March 26, 2024

Nassau, The Bahamas. In a stirring keynote to the STEP Bahamas 2024 Conference, GrahamThompson (GT) Consultant Counsel Sean McWeeney, KC, framed the conference theme “Facing Realities – Fostering Solutions” into a call for action for individual excellence.

His address targeted Millennials and Gen Zers of the wider financial services sector, including the supporting legal and accounting industries.

Mr. McWeeney highlighted what he framed as “strategically important aspects of personal development and associated mindsets”. Things he believes to be “absolutely vital” to whether the outcomes of individuals’ endeavours, present and future, would become successes or failures.

He defined his discussion in four areas:

  • Upping our game and getting rid of protectionist crutches.
  • Exporting ourselves as a tool of self-investment.
  • Specialising.
  • Learning another language.

Upping our game and getting rid of protectionist crutches

Under the first he urged that, “we need to not just be good at what we do, we need to be the best at what we do”.

He shared his belief that a sense of entitlement of being owed opportunities because one is Bahamian, had contributed to fostering in some, “an ethos of mediocrity”. This sense of entitlement he described as “a dark side to Bahamianisation”.
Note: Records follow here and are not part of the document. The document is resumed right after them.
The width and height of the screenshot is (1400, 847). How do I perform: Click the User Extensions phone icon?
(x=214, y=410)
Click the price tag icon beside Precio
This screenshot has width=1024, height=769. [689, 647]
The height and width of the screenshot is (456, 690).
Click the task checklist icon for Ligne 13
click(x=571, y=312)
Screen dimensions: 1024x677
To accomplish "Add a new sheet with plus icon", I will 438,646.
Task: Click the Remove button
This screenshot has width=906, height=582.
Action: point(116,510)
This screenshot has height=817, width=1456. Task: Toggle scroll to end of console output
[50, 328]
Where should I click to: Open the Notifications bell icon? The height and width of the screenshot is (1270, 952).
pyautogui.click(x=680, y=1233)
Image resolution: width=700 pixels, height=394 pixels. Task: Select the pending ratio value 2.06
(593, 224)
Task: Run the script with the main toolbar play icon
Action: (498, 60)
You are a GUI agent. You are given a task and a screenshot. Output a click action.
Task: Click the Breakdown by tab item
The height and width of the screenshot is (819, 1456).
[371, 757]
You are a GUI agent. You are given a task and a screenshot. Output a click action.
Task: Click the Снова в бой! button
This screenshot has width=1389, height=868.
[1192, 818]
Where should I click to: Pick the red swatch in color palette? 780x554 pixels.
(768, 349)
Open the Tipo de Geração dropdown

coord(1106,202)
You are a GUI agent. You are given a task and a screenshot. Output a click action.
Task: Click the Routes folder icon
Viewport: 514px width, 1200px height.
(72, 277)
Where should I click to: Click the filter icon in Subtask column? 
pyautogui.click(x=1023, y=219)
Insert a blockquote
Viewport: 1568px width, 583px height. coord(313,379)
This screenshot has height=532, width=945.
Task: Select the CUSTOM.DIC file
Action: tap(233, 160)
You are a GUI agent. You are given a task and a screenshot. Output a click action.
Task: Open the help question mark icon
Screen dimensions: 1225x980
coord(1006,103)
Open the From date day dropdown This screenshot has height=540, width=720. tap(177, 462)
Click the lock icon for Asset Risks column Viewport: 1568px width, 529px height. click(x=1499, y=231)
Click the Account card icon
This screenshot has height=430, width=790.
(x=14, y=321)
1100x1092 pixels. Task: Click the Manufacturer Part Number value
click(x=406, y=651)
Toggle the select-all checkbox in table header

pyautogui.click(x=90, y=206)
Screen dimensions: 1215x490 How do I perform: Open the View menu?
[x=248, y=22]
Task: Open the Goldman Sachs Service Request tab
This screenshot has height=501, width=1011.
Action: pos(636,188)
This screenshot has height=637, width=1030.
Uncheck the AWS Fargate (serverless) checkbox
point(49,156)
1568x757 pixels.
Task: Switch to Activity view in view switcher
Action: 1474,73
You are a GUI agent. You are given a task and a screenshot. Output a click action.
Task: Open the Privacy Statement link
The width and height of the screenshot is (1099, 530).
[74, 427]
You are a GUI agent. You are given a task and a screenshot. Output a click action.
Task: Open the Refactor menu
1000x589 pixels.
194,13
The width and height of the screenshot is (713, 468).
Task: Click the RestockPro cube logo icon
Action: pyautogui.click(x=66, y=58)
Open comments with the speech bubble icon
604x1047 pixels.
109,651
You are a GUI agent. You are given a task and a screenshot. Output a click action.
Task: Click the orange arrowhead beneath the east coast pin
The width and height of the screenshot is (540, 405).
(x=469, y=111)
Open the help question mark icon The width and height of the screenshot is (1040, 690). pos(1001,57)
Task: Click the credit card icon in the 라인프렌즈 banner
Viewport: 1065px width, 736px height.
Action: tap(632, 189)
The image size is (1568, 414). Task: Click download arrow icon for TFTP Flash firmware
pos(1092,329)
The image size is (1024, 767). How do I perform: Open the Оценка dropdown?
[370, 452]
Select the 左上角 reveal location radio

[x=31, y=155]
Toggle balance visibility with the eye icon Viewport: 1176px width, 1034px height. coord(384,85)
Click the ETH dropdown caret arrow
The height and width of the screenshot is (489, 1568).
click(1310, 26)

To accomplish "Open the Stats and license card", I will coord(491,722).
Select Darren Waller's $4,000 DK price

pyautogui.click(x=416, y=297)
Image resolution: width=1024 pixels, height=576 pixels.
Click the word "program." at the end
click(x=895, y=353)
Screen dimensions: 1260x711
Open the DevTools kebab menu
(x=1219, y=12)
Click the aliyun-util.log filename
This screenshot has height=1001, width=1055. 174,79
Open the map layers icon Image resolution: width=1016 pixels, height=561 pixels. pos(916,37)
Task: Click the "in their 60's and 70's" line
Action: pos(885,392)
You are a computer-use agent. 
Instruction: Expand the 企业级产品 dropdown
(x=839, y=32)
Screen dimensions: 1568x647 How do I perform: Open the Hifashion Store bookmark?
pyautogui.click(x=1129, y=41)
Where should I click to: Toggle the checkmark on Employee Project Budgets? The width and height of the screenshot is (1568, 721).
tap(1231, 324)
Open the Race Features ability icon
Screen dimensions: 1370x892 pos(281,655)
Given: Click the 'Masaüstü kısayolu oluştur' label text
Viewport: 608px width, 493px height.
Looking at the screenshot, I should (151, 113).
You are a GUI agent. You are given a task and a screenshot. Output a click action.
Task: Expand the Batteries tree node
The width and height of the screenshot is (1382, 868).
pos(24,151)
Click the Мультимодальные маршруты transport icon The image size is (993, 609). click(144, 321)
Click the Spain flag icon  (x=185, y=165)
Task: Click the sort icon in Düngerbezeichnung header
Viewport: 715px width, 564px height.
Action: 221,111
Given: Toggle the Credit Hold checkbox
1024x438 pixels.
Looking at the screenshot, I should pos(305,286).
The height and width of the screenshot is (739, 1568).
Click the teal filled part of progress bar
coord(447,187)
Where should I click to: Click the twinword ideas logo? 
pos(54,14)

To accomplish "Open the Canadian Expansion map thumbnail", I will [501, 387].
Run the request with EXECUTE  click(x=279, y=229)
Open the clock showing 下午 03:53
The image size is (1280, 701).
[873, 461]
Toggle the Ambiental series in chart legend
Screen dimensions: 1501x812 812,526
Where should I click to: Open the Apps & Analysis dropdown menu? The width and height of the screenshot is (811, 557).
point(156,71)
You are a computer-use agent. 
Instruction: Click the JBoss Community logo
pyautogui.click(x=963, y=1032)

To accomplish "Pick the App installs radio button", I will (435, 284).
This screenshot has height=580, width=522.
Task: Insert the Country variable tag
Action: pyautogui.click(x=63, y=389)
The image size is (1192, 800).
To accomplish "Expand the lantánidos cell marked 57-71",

While for its time, the policy he said was a “glorious transformative instrument of state policy”. In today’s context, he characterised Bahamianisation as “protectionist crutches”.

Extolling merit over nationality, “competence”, he said, “should anchor our ambitions”.

“We need to set the bar higher and insist on nothing less than world class standards.” The mindset must be he said, to work both harder and smarter, to be better at “what we do” than “Cayman or Bermuda or the Channel Islands or Singapore”.

Exporting ourselves as a tool of self-investment

He challenged the sector’s younger professionals to consider exporting themselves “to other jurisdictions as a career development, résumé building, self-investment strategy.”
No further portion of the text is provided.